The Socks Maketh the Moan

Nemesis has always worn the most interesting socks, quite cute really for a man of his stature and demeanour. One thing I always poke fun at him about is the flowery near childlike appearrance of them. Black body with bright yellow toes and heels, bright orange, bright red, striped black and grey with the same bozo the clown red edging. 

Many more times than I care to count it has been claimed that all I am is a sex mad nymphomaniac after I have illicited a string of profanity coupled with glorious praise to the Creator (circa Jesus,B*tch) but all it is, is these socks! I can't control myself just at the thought of them. All I need is a peek of them and I start getting hot under the collar and buzzing between the thighs.

Woooohoooo a man gotsta have sexy socks y'all. 

We decided one day to dispense with our usual non focussed conversation and actually spend time discussing one another’s interests from long term life goals, to everything and nothing. He started off asking why I never seem to have nothing to say. For a second I looked at him with skew eyes and a raised eyebrow before I asked if he thought that I talk too much. 

Ohhh but no said he, apparently I keep him spellbound and enraptured by how easy my opinions flow, my desire to learn more when I don't know something and my innate curiosity about massively varied facets of life. He was hooked on my zest for life no matter how much life seemed to want to drive me to the edge of my sanity and tip me over it. 

How did I manage to still attack each day as if the one before hadn't sapped every ounce of hope out of me.

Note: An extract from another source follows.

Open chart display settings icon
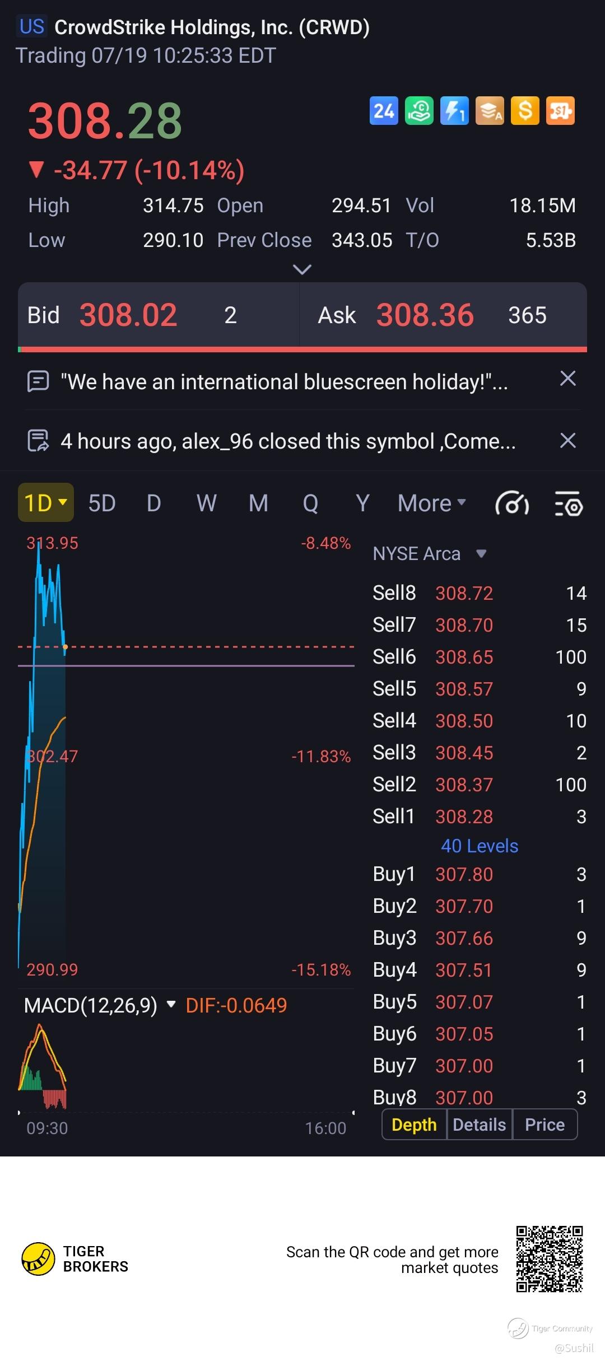The image size is (605, 1362). (569, 503)
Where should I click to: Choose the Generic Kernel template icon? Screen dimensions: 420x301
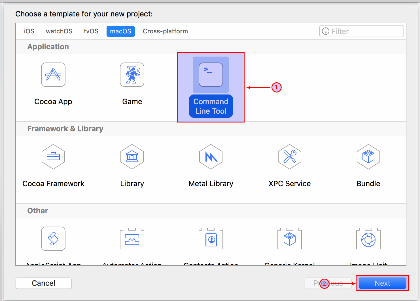[x=290, y=239]
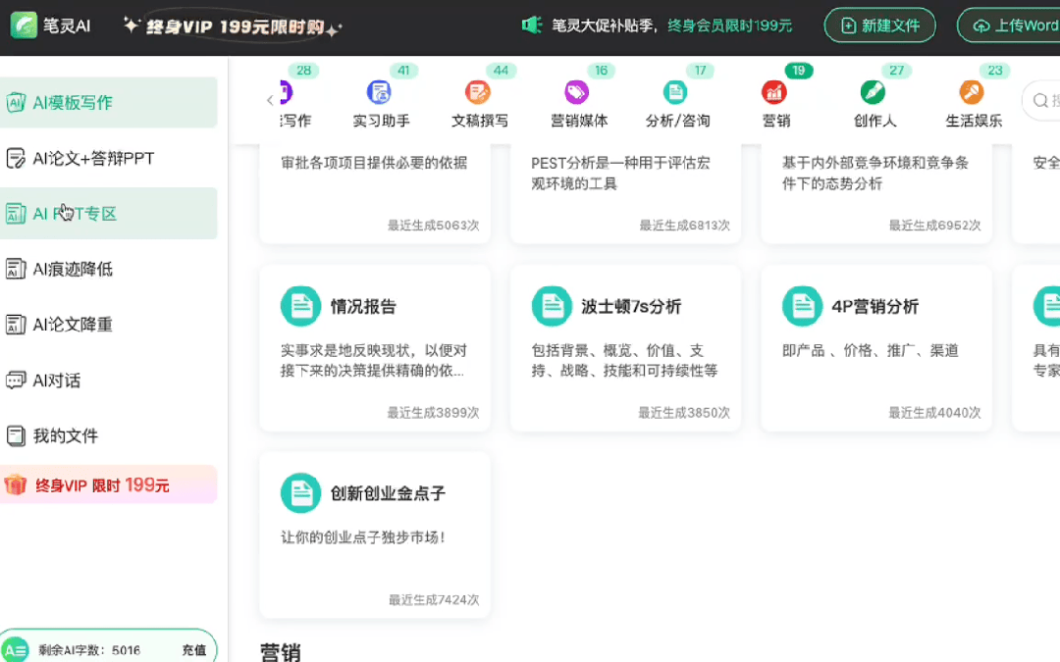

I to this day haven't been able to provide an answer for that. All I am is a hopeless optimist by nature, made even more hopeless through being a mother and as if that wasn't enough by finally finding a doppelganger in the man sat across the table from me. 

When it comes to my nature call me stupid if you will but I have been brought up to believe that in every human being there lies an inherent streak of good. Them not having found it in themselves is no reason to believe it is not there.

I have also been raised on my mother's mantra 'ZVICHANAKA' (in my native Shona this translates to -it will be well/fine/great/wonderful dependent on what context you apply). My mum is a certifiable hopeless optimist and like my well-formed African curves I got this from my mama. In as much as she can shed the most harrowing of tears and cry so much it breaks your heart she has never hidden her pain from all five of us when she feels it and she has never hidden her joys and victories either.

No matter what her experience she has never blocked herself from feeling, never blocked her offspring either. This has shaped the woman I am, the mother I am and the lover I am.

Having been married to my father for over 29 years my mum has seen it all. From holidays everywhere, dinners with business and opinion leaders, the high life through to the lows of cross border trading and being robbed with a gun pressed against her temple when all she was trying to do was guarantee our livelihood and even lower still. Their love stands strong. 

This woman lovingly discouraged me from getting married too young but due to the same heady feelings that had coursed through her veins in her youth and the sensibility she had instilled in me, gave me blessing to become a wife. 

Not because I was totally ready, who is ever ready at 19? But because she had raised a strong woman who could handle herself and because she never stopped me from being able to feel. When after 5 years I came back a shadow of myself, beaten ,battered, mentally, emotionally and psychologically abused telling both my parents if I didn't end the marriage someone was going to die-most likely me nogal.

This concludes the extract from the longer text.